Trade Me operates across four business units with approximately ~200 designers and engineers, with 12 product designers. The mobile apps represent the majority of company revenue. The existing design system created in 2017 had not evolved alongside the brand or the product’s growing complexity.

While marketing had modernised the brand to appeal to a younger audience, the product experience lagged behind. The mobile apps appeared fragmented and visually inconsistent undermining the very brand investments the company was making.

The Problem

The decline of Tangram was measurable, not anecdotal. Figma analytics showed a 50% drop in component usage as the new visual direction emerged. Designers were bypassing the system to ship faster, which paradoxically slowed teams down and introduced long-term inefficiencies.

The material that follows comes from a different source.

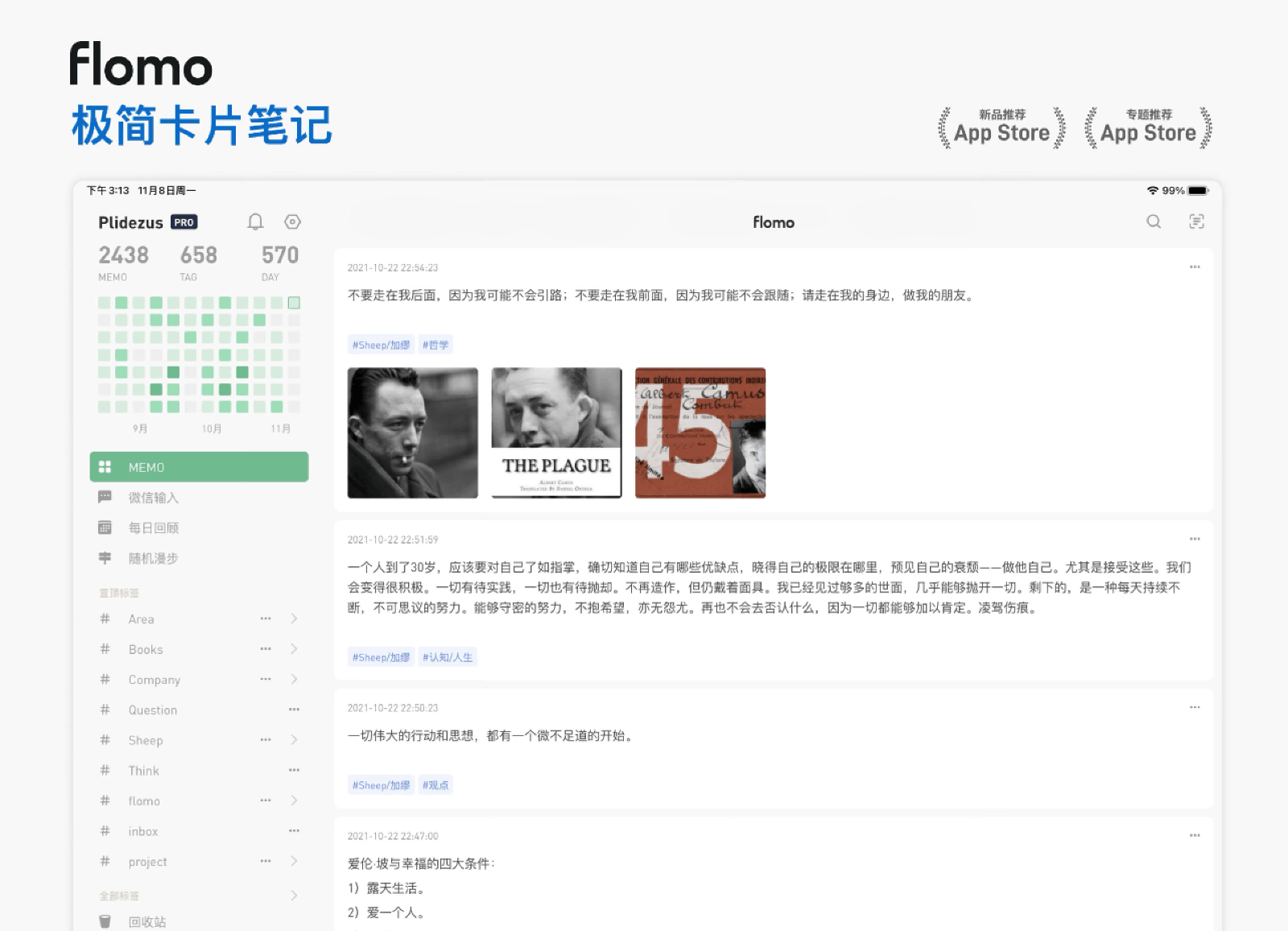Expand the Area tag chevron
The image size is (1288, 931).
tap(294, 619)
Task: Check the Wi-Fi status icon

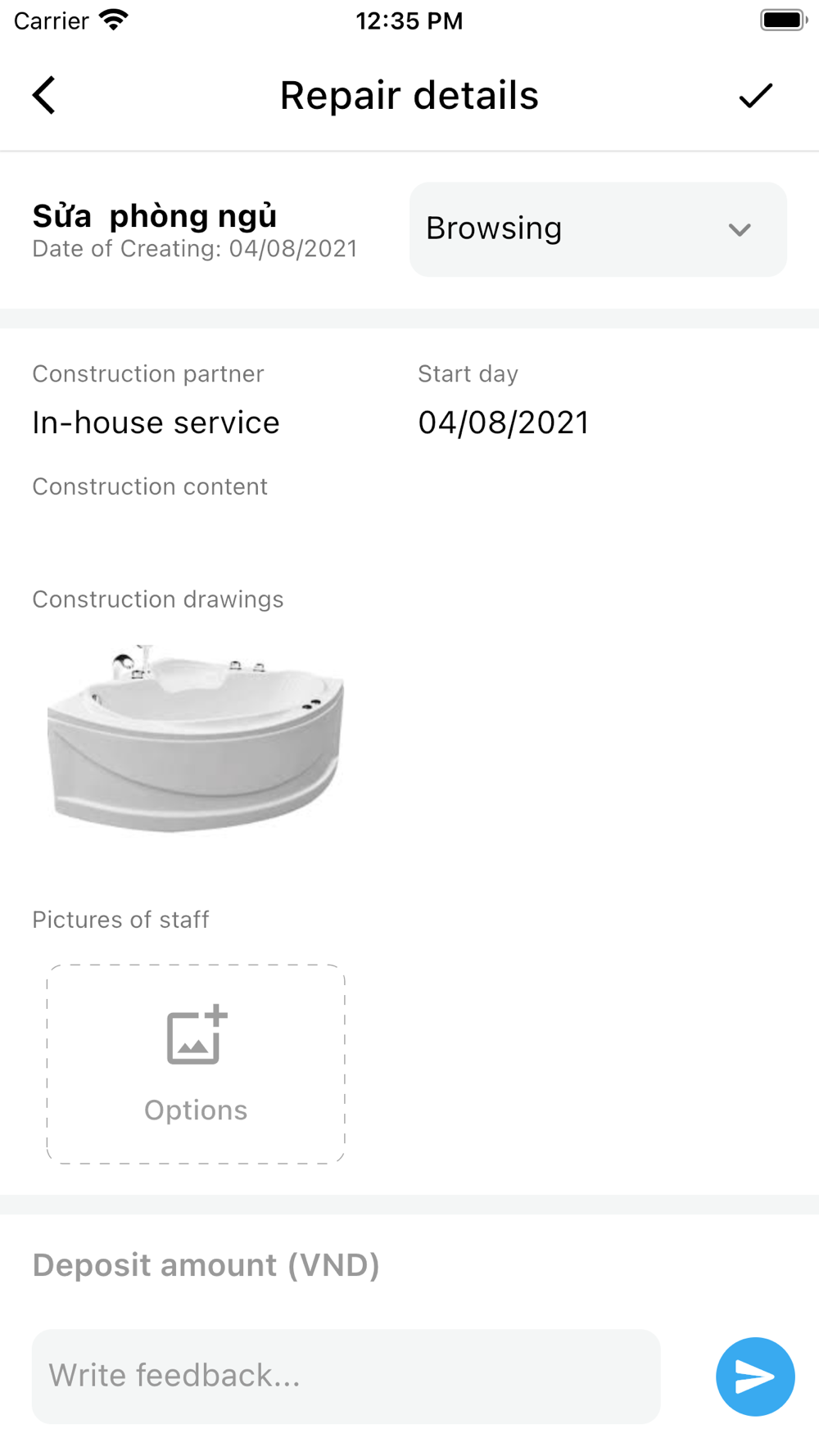Action: click(x=113, y=20)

The breakdown manifested in:

  • Multiple primary button styles across the same journey
  • Inconsistent colour usage
  • Components in design that did not match production
  • Engineering receiving bespoke UI styling requests

Simultaneously, 88% of designers reported not having time to contribute to Tangram improvements. The system had become a passive artefact rather than an active operating model.

Constraints

This work operated within meaningful constraints. This was not a greenfield rebuild. It required strategic sequencing and cultural reset without halting product delivery.

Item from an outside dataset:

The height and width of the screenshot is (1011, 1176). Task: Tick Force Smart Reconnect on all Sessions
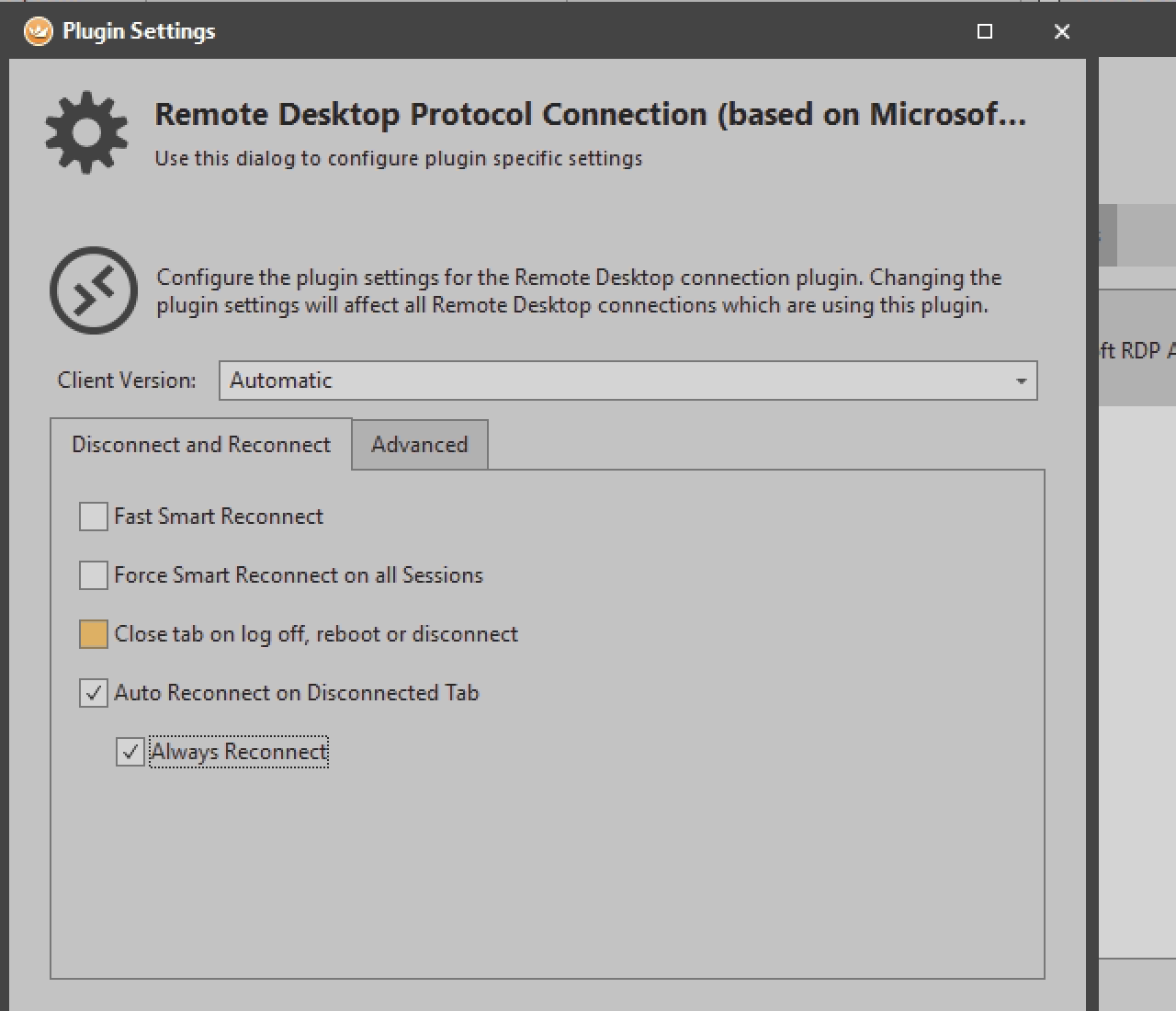(x=94, y=575)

  • Mobile apps drove over 60% of company revenue, making visual change medium risk
  • Engineering resources were not initially dedicated to a system rebuild
  • Designers were fully allocated to delivery squads
  • Material 3 changes on Android introduced additional platform pressure

 

Design Strategy

Reframing Tangram as Strategic Infrastructure

Design is often a hard sell in an organisation due to the difficulty in attributing direct business value. However, I saw an opportunity within the compony strategy. Improve delivery Pace through internal systems and process to enable our teams to deliver at a scaleable space. Addressing customer feedback with the visual design scoring low in satisfaction surveys, signalling a gap in user trust and brand perception.

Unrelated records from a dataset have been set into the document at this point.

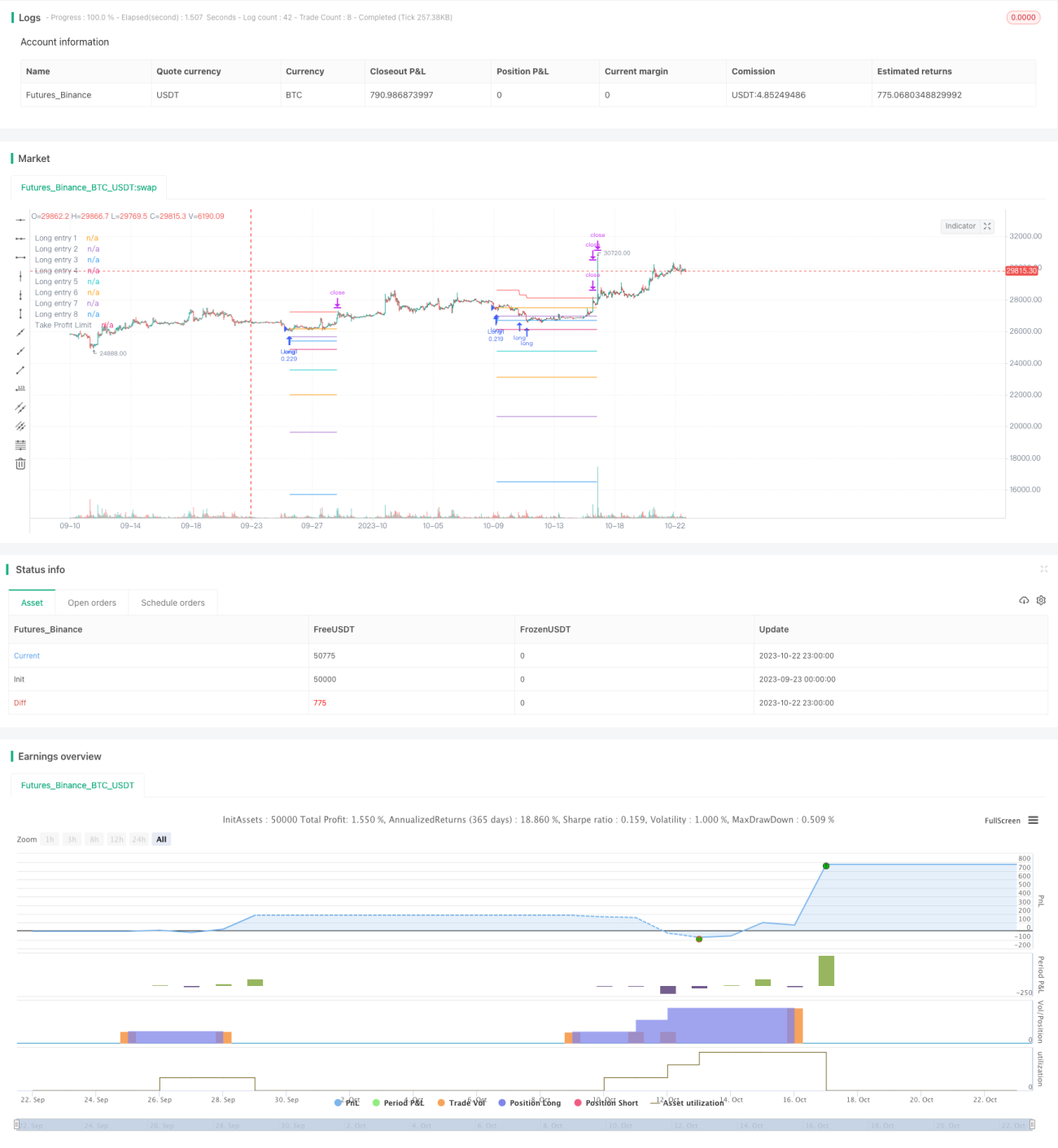Toggle the Position Short legend series
Screen dimensions: 1058x1148
[x=606, y=1102]
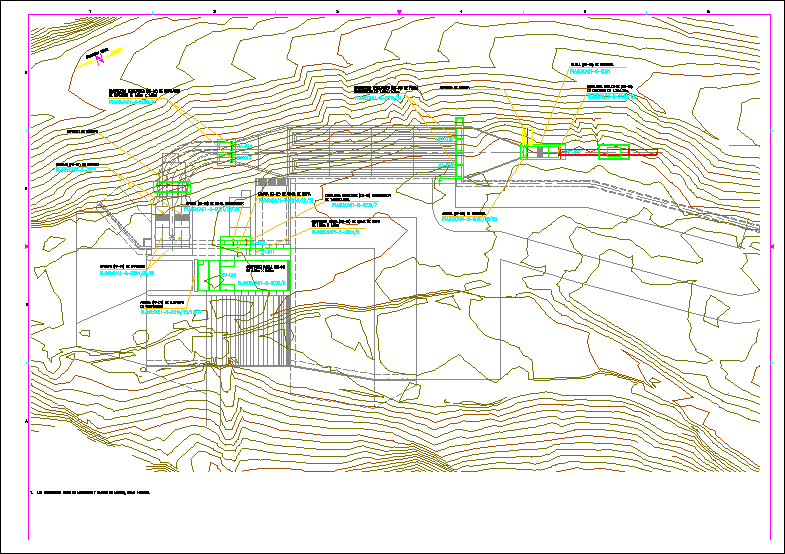This screenshot has height=554, width=785.
Task: Click the yellow north arrow symbol
Action: click(105, 56)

I presented a case that showed how a modernised system would:

  • Increase delivery speed and consistency
  • Improve customer sentiment
  • Enhance collaboration, onboarding, and team confidence
  • Create brand alignment across marketing and product
  • Reduce technical debt reduction
  • Enable new and modern technologies including Android Material 3 and server-driven UI

I reframed Tangram as strategic infrastructure rather than a visual refresh. I sold the vision and gained leadership buy-in.

 

Displaying a presentation to stakeholders showing the problem with the design system and the benefits to the business and the users for making the investment

Presentation to the heads of product

My Leadership

Shared Vision

I believe strong systems require a shared vision of the future. I created a clear vision for the product UX that provided direction while inviting input from designers, and senior stakeholders. This ensured alignment without prescribing solutions too early.

Empowering the Team

My role was to empower, not dictate or become a single point of failure. I facilitated workshops, encouraged collaboration, and defined shared rules owned by the team. I identified designers with strong systems capability and empowered them to take ownership of the system’s evolution and governance.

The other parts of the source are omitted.